Insurance companies are in business to make money, and one of the best ways to maximize profits is to deny payment on injury claims. As a result, many people’s worker’s compensation claims are denied because of “pre-existing conditions.”
Some workers have their claims denied based on failure to disclose preexisting conditions or for preexisting conditions that they were not aware of. Even when a person has a preexisting condition, it does not necessarily prevent them from being able to obtain workers’ compensation benefits.
Lawyer for Workplace Injuries with Pre-Existing Conditions in Miami, FL
Was your workers’ compensation claim denied or do you have concerns about filing your claim because of a pre-existing condition? The Hoffman Firm provides legal services for workplace injury victims on a contingency fee basis so there are absolutely no fees unless you get a monetary award.

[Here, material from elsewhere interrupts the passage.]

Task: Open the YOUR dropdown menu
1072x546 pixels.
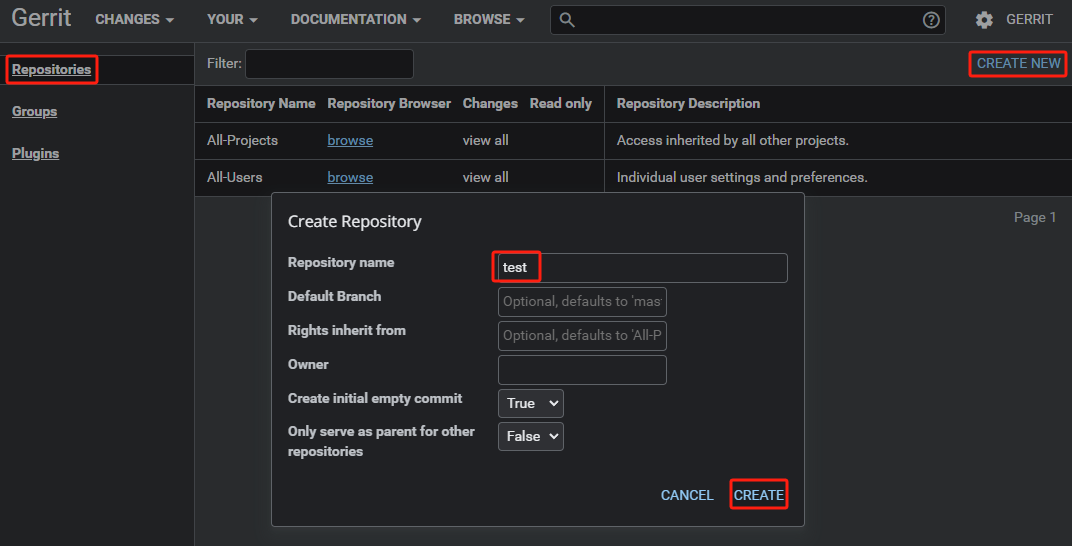Action: (232, 20)
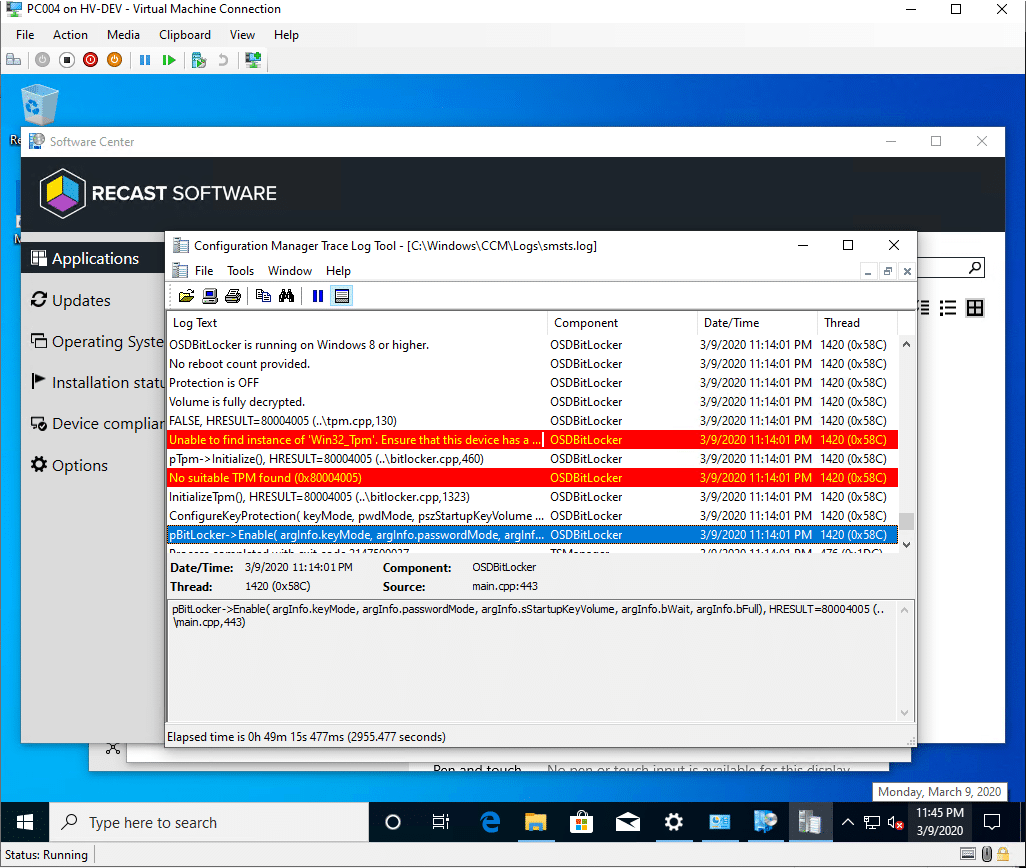
Task: Send Ctrl+Alt+Delete to the virtual machine
Action: tap(14, 59)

Evan A. Hoffman is an experienced workers’ compensation attorney in Miami who represents clients all over South Florida, including communities in Palm Beach County, Broward County, and Miami-Dade County. He can provide a full evaluation of your case to help you understand your legal options as soon as you call (305) 940-2307 to schedule a free, no obligation consultation.
Florida Pre-Existing Conditions in Workers’ Compensation Claims Information Center
- What is the “major contributing cause” in workers’ compensation cases?

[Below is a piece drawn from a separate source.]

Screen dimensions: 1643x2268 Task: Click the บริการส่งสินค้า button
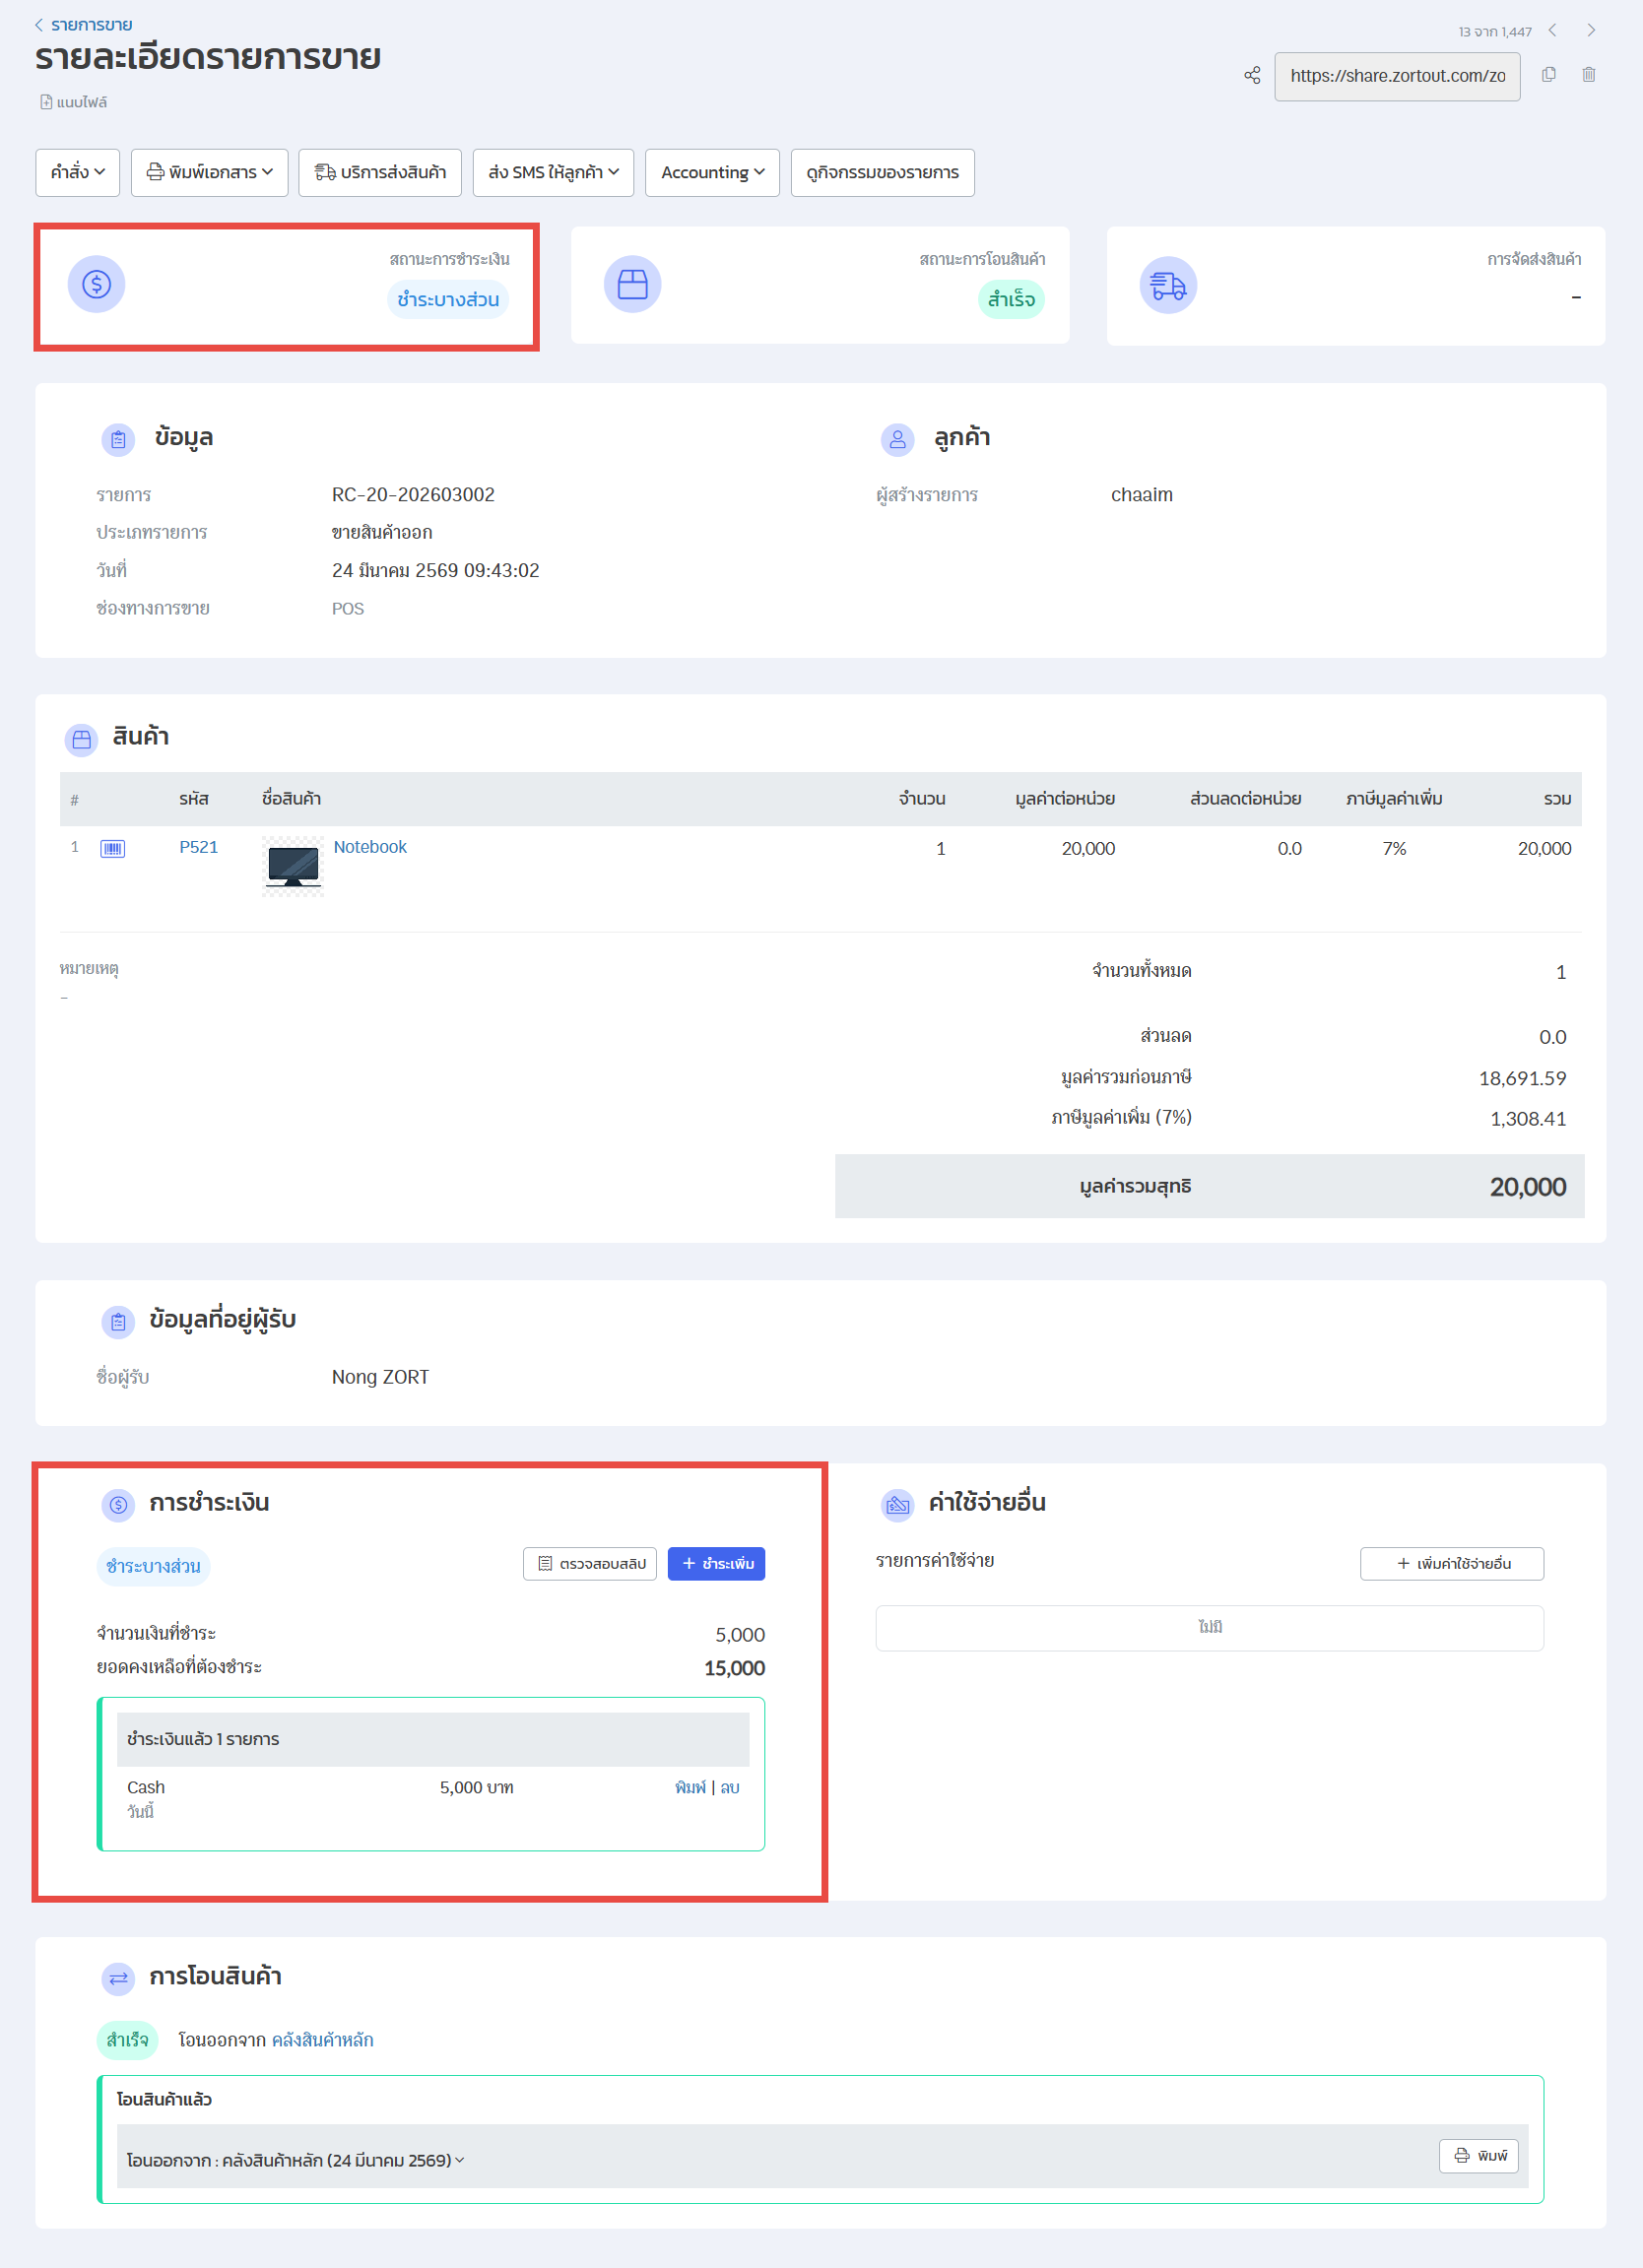(x=380, y=173)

- How does an independent medical examination work?
- Where can I learn more about pre-existing conditions in Florida workers’ compensation laws?
A key element in Florida workers’ compensation claims is the determination of the “major contributing cause” of the injuries. Florida Statute § 440.09 defines major contributing cause for the purposes of workers compensation claims as being “the cause which is more than 50 percent responsible for the injury as compared to all other causes combined for which treatment or benefits are sought.”
Florida Statute § 440.09(1)(b) further states:
If an injury arising out of and in the course of employment combines with a preexisting disease or condition to cause or prolong disability or need for treatment, the employer must pay compensation or benefits required by this chapter only to the extent that the injury arising out of and in the course of employment is and remains more than 50 percent responsible for the injury as compared to all other causes combined and thereafter remains the major contributing cause of the disability or need for treatment. Major contributing cause must be demonstrated by medical evidence only.
The injured worker has the burden of proof to demonstrate that the accident on the job is more than 50 percent responsible for his or her injury and medical treatment.
In accordance with Florida Statute § 627.736(7) and Rule 1.360 of the Florida Rules of Civil Procedure, an injured worker may have to undergo an independent medical examination (IME) in order to have a supposedly independent party offer his or her professional medical opinion. Despite the use of the term “independent,” many doctors or other health care professionals who provide IMEs are specifically chosen by insurance companies because they will usually determine that the injury victim is not eligible for benefits.
In some cases, the physician will claim that a worker’s injuries are not as serious as he or she claimed they were or as serious as the victim’s own doctors deemed them to be. In other cases, the doctor chosen by the insurance company will claim that a pre-existing condition largely contributed to the injury.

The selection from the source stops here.